В госпитале, где Тарасов как смотритель психиатрического отделения имел квартиру, в конце века собиралось множество известных людей Киева. Туда приходили гости из медицинского и литературного круга. «Блистала и привлекала к себе своей редкой красотой на этих вечерах сводная сестра Леониллы Таля (Наталья Николаевна Кульженко). Побывали в госпитале и Минский, и Волынский, когда приезжали в Киев выступать на вечерах. Нередко подлетали рысаки, привозившие кого-нибудь из семьи миллионеров сахарозаводчиков Балаховских. Для встречи со мною нередко заходил Шестов (тогда еще не писатель, а заведующий мануфактурным делом отца Леля Шварцман – „богоискатель“ не расставался с карманным Евангелием). „Высоконравственный человек, Христос“, – сказал о нем однажды старый Герц Балаховский – свекор его сестры, равно далекий и от Христа, и от каких бы то ни было норм нравственности».
Треугольник
Безнадежность – высшая надежда.
Так сказал когда-то мне мой друг.
Смутным знаньем это знал и прежде
Мой в пустыне искушенный дух.
Варвара Малахиева-Мирович – Льву Шестову
Если все люди – дети Бога, то, значит, можно ничего не бояться и ничего не жалеть.
Лев Шестов
Судьба не могла не столкнуть столь необычные души.
Когда Варваре было двадцать четыре года, она устроилась домашней учительницей в семью сахарозаводчика Балаховского. Шел 1893 год. Его жена Софья Исааковна – родная сестра Льва Шварцмана (Шестова) – взяла Варвару учительницей для своих детей. Жили они в имении Перевозовка под Киевом, куда стал часто наезжать начинающий литератор и философ. В то время он писал статьи в ведущих киевских газетах. К неудовольствию своего отца, Лев Исаакович не испытывал никакого интереса к делам мануфактуры и всячески избегал семейного бизнеса. Он прекрасно пел и мечтал поступить в оперу.
Между ним и Варварой очень скоро возникла сердечная привязанность. Однажды Варвара написала ему: «Вы сделали меня лучше, чем я была раньше… И когда Вы будете умирать, то Ваша встреча со мной даст мир Вашей совести, хотя бы Вы ничего другого не сделали в жизни. И как хорошо, что Вам дано делать это „другое“ почти везде, где Вы создали бы себе путь в жизни, не похожий на другие пути». В какой-то момент их отношения стали очень глубокими и Шестов, по всей видимости, рассчитывал на взаимность.
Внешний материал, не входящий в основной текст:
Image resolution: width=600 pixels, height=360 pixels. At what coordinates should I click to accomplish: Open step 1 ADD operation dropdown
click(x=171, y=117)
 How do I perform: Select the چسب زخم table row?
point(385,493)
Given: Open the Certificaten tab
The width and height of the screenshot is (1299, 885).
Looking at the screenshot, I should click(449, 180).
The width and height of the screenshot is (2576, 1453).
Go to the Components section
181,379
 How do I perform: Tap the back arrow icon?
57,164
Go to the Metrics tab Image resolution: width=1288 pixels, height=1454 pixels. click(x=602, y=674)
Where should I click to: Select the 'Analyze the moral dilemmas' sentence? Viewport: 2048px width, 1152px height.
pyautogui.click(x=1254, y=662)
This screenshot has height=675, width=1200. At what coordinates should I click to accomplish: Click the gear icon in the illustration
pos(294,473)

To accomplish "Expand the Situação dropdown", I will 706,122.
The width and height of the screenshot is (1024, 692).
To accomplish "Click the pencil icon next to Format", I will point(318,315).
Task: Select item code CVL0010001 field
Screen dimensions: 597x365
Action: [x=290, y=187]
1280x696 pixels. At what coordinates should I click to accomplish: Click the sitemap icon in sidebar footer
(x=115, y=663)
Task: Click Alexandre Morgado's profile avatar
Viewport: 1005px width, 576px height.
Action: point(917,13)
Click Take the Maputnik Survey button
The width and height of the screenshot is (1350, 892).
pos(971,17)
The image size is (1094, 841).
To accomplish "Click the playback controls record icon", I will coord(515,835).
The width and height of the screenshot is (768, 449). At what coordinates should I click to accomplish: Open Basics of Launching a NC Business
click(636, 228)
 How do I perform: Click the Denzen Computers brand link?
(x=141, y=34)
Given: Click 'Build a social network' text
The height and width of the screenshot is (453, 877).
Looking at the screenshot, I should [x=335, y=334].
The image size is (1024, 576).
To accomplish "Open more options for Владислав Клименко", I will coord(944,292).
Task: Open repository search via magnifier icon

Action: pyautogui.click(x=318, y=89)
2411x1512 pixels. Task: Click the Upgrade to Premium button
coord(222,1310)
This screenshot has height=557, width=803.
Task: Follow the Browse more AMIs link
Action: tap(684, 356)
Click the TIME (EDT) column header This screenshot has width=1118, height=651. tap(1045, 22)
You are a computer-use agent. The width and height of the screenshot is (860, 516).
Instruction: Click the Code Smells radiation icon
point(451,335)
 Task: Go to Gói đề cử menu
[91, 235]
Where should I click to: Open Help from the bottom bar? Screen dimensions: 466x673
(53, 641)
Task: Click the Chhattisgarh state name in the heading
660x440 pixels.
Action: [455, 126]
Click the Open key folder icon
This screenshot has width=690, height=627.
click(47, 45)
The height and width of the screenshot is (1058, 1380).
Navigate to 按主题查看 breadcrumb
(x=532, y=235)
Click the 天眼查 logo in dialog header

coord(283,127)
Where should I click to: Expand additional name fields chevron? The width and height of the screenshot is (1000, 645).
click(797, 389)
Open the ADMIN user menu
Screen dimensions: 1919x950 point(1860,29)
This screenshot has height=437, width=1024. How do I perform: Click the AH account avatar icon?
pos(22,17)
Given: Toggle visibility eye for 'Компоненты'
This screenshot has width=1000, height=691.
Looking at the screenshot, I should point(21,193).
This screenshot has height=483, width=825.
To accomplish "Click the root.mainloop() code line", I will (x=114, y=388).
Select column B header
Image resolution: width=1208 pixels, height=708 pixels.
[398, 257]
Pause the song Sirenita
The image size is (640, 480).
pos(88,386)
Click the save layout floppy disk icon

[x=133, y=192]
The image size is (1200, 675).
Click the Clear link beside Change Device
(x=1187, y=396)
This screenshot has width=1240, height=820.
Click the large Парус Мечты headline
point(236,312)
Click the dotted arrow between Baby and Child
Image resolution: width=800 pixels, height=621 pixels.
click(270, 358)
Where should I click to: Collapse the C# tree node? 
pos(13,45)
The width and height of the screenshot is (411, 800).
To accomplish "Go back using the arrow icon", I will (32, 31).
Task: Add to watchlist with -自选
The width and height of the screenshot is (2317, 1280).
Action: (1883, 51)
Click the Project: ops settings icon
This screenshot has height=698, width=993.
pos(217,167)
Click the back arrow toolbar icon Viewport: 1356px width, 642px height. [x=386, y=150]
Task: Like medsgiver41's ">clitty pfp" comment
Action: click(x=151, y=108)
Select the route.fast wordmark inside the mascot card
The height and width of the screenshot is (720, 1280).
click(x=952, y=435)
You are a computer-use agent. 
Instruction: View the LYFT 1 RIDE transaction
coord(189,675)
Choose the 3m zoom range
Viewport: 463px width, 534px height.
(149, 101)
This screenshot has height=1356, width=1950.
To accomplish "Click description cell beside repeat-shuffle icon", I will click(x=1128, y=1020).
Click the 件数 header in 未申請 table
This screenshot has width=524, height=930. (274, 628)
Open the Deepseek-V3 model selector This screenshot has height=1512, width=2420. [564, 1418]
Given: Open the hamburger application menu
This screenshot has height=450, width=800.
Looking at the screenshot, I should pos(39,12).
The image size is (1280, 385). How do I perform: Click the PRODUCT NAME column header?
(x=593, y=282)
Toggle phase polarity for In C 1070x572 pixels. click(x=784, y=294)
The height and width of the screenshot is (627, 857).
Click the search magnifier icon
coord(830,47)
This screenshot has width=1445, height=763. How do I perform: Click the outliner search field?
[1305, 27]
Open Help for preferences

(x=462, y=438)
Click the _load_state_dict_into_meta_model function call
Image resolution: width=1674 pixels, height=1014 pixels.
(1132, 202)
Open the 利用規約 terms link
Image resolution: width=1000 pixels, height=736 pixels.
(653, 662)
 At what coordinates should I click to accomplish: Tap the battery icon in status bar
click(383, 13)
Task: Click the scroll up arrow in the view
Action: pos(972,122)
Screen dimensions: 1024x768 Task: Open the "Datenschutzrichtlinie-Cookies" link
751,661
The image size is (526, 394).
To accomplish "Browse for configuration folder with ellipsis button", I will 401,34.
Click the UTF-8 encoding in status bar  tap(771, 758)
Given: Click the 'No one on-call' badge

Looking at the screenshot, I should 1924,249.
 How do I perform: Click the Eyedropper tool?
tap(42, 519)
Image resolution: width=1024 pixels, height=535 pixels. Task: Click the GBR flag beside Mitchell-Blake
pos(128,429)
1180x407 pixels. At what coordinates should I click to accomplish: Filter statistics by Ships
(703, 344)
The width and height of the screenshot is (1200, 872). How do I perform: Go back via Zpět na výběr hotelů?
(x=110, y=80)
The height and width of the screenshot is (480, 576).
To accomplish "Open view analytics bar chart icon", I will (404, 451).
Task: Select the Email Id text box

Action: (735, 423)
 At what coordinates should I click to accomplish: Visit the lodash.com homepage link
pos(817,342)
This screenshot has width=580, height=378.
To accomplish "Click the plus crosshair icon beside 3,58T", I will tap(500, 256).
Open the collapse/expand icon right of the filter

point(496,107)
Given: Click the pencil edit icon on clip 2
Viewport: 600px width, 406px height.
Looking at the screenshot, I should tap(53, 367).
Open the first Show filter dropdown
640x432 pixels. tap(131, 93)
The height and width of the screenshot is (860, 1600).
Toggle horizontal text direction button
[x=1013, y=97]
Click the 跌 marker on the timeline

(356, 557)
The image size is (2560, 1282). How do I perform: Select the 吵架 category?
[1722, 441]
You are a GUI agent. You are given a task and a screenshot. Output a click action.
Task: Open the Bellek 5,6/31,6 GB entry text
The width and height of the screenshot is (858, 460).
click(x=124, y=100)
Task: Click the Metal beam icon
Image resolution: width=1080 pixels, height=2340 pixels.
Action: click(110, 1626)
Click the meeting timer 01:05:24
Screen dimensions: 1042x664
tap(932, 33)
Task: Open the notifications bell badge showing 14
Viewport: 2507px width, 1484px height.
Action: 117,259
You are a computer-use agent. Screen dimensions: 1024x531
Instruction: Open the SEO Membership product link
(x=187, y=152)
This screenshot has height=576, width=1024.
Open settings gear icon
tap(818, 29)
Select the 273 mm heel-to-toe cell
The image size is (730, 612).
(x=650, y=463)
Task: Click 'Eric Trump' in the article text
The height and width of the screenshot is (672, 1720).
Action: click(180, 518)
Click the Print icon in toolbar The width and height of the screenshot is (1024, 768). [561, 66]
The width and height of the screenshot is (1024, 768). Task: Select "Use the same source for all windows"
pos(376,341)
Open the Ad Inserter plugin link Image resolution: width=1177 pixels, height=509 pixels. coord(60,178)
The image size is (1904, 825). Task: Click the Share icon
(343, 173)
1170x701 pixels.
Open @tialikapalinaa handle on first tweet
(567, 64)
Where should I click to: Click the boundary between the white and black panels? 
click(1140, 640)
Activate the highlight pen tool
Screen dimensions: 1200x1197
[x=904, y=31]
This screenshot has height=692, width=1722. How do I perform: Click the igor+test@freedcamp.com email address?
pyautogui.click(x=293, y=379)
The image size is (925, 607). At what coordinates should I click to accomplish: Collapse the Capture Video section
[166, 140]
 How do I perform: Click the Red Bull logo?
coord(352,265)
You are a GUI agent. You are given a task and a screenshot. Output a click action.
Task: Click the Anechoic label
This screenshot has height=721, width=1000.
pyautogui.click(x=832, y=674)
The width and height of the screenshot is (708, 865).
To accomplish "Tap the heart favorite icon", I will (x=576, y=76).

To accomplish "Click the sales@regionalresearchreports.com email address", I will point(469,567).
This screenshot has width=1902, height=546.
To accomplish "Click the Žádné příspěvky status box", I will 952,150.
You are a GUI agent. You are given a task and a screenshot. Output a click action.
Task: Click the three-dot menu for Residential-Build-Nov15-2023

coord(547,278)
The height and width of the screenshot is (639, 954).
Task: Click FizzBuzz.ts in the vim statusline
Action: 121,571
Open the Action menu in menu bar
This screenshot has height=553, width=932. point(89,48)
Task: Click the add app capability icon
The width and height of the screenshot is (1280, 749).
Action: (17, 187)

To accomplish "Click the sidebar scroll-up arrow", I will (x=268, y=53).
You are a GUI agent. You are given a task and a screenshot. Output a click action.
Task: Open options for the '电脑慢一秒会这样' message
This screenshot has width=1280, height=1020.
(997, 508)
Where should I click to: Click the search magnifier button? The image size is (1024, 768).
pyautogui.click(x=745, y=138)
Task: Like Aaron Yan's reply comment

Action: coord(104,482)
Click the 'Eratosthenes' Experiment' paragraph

Но Варвара еще не изжила чувства к доктору Петровскому, поэтому не могла решиться на ответ.
Пока дневники Варвары были не обнаружены, ее история отношений с философом была абсолютно неизвестна, и даже Наталья Баранова-Шестова, которая создала единственное жизнеописание своего знаменитого отца, знала только отдельные факты из прошлого, которые никак не соединялись в целое.
«К концу 1895 года, – пишет она, – отец тяжело и нервно заболел… вследствие трагических событий в его личной жизни».
Какие это были события – в биографическом очерке не объяснялось.
Можно предположить с большой долей уверенности, что в основе его нервного срыва были сложные и запутанные отношения с Варварой.
Спустя годы она с горечью признавалась: «И, если бы в молодости я ответила Л.Ш. так, как ему казалось тогда единственно важным для его души, не было бы у него того великого опыта, который привел его к огромной работе духа над загадкой жизни и смерти».